You are viewing a plain text version of this content. The canonical link for it is here.
Posted to issues@kudu.apache.org by "Adar Dembo (Jira)" <ji...@apache.org> on 2019/08/20 20:00:00 UTC

[jira] [Created] (KUDU-2924) Let newly rereplicated replicas try to catch up before evicting them

Adar Dembo created KUDU-2924:
--------------------------------

             Summary: Let newly rereplicated replicas try to catch up before evicting them
                 Key: KUDU-2924
                 URL: https://issues.apache.org/jira/browse/KUDU-2924
             Project: Kudu
          Issue Type: Bug
          Components: consensus, tablet copy
    Affects Versions: 1.11.0
            Reporter: Adar Dembo


In heavily loaded clusters with a high rate of ingest, laggy FOLLOWER eviction can lead to unsatisfiable tablet copy loops. This plays out something like this:
# Replication group containing replicas A, B, C. A is the leader.
# Due to load, C starts to lag behind A.
# Eventually, C is evicted.
# A new replica D is added elsewhere and tablet copy begins from A. It's going to copy WAL ops M..N, where M is the oldest op not yet flushed, and N is the most recent op written.
# Due to a separate bug (detailed below), A actually thinks D needs ops L..N where L is close to but a bit before M.
# More and more data is written to A and replicated to B. The op index eventually climbs up to O, where segment(O) - segment(M) exceeds the maximum number of segments to retain.
# A GCs all ops up to M, including L. D can no longer catch up and is evicted, even before the tablet copy is finished.
# A new replica E is added and tablet copy begins from A. The cycle repeats.

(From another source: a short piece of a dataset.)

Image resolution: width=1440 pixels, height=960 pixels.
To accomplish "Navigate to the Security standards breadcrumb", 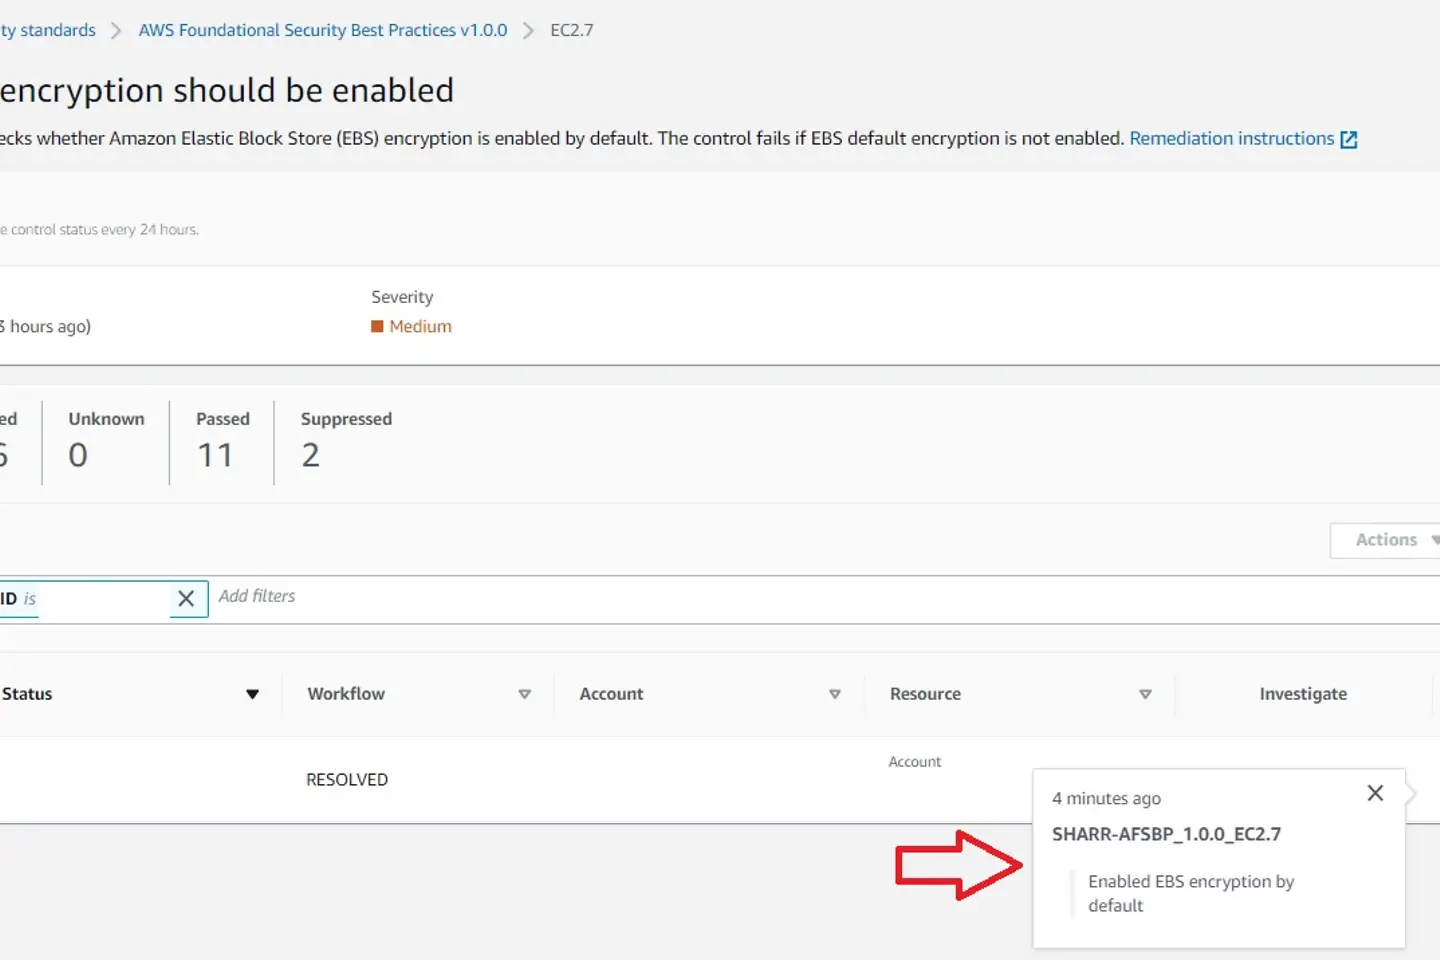I will 48,30.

Even if that separate bug is fixed, A will release its anchor on ops M..N when D finishes copying, which means D will still be evicted before it has a chance to catch up.

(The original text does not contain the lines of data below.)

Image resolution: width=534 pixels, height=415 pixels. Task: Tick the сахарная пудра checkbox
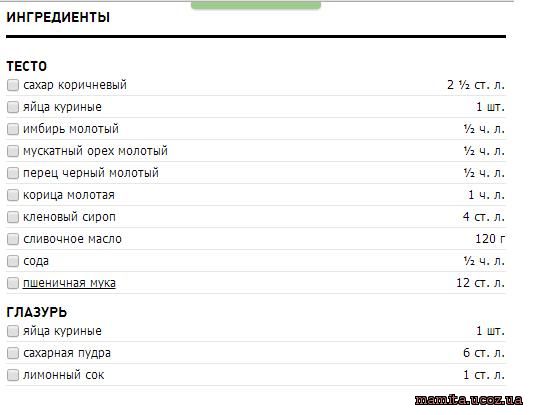point(13,353)
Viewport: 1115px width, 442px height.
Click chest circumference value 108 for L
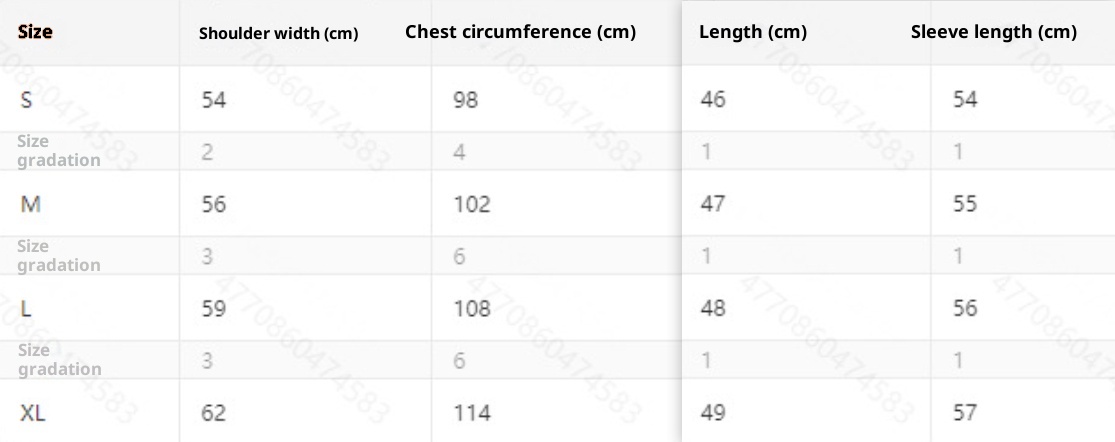tap(471, 308)
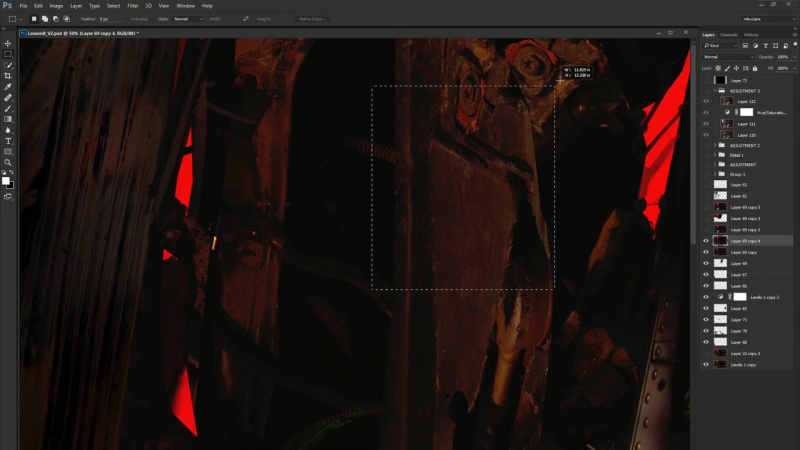Select the Gradient tool
The image size is (800, 450).
click(x=8, y=119)
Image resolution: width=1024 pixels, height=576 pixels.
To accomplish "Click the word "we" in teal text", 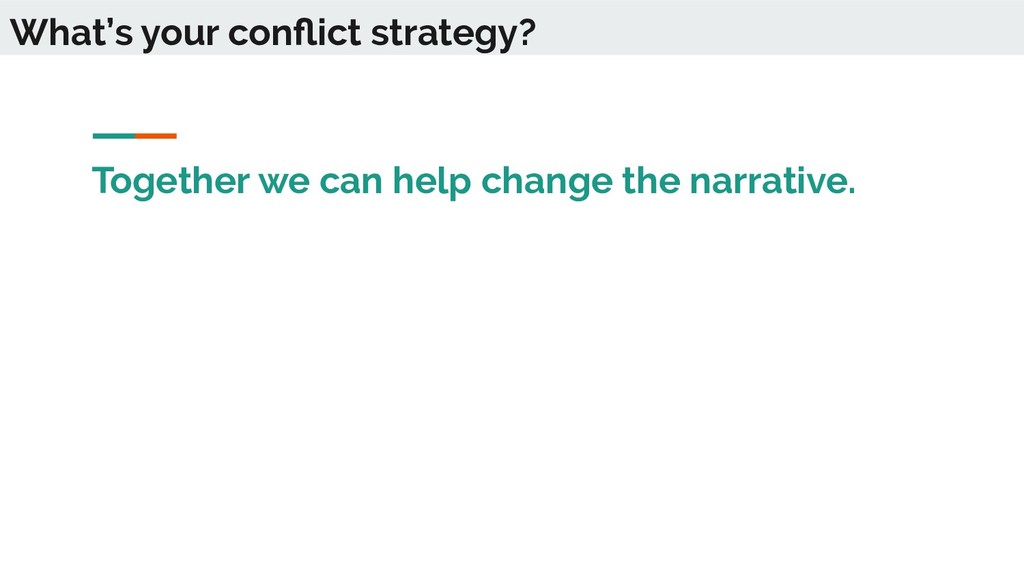I will (284, 184).
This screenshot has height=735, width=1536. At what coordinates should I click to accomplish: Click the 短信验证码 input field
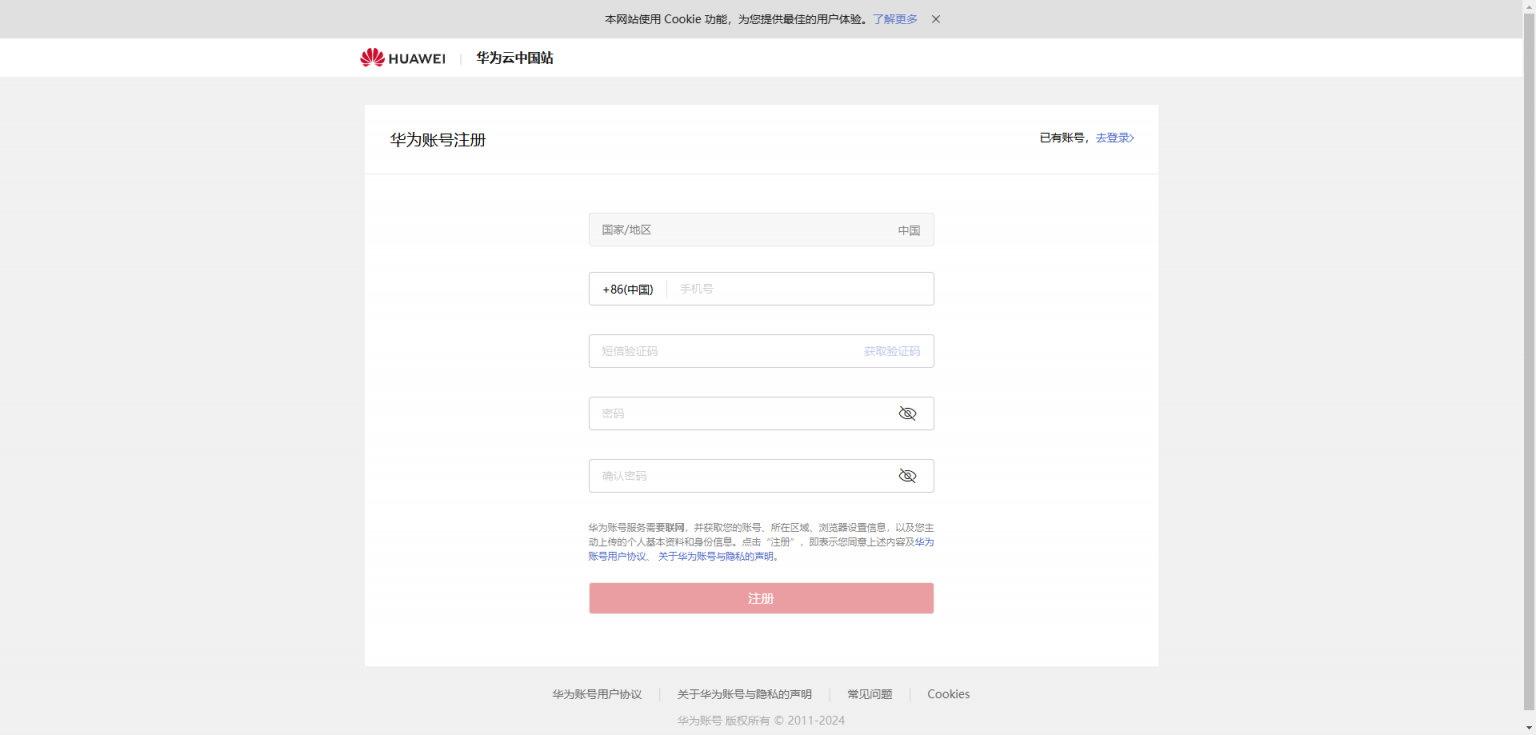[x=720, y=351]
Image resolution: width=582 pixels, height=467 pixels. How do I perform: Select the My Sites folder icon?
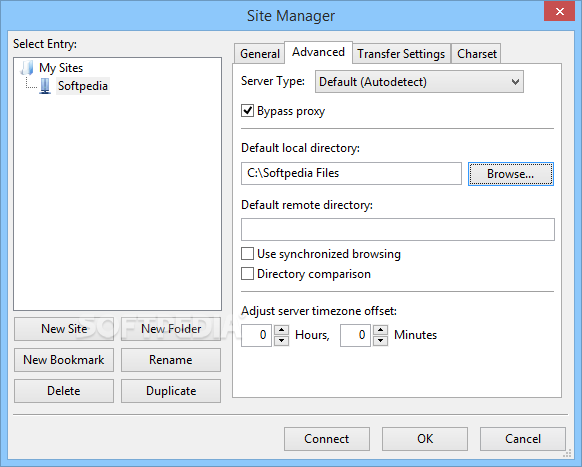pyautogui.click(x=27, y=68)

Why does this matter? Isn't it "correct" that D can't catch up and thus should be evicted? Well, yes, but we've just spent a bunch of cluster resources on a tablet copy that amounted to nothing useful. We should try to get our money's worth first by giving D one "free" catch-up: don't evict D unless it falls behind _after catching up to O_, or if some timer expires.

The aforementioned separate bug: the addition of D and its tablet copy are two separate events. When D is added, we use a conservative estimate to figure out what op it should have:
{noformat}
  // We don't know the last operation received by the peer so, following the
  // Raft protocol, we set next_index to one past the end of our own log. This
  // way, if calling this method is the result of a successful leader election
  // and the logs between the new leader and remote peer match, the
  // peer->next_index will point to the index of the soon-to-be-written NO_OP
  // entry that is used to assert leadership. If we guessed wrong, and the peer
  // does not have a log that matches ours, the normal queue negotiation
  // process will eventually find the right point to resume from.
  tracked_peer->next_index = queue_state_.last_appended.index() + 1;
{noformat}

When the tablet copy begins, A anchors to the last op in its WAL. If the tablet copy starts after the addition of D, {{tracked_peer->next_index}} will be too conservative, and even though all the necessary ops will be copied to D, A may evict D if {{tracked_peer->next_index}} is GC'ed.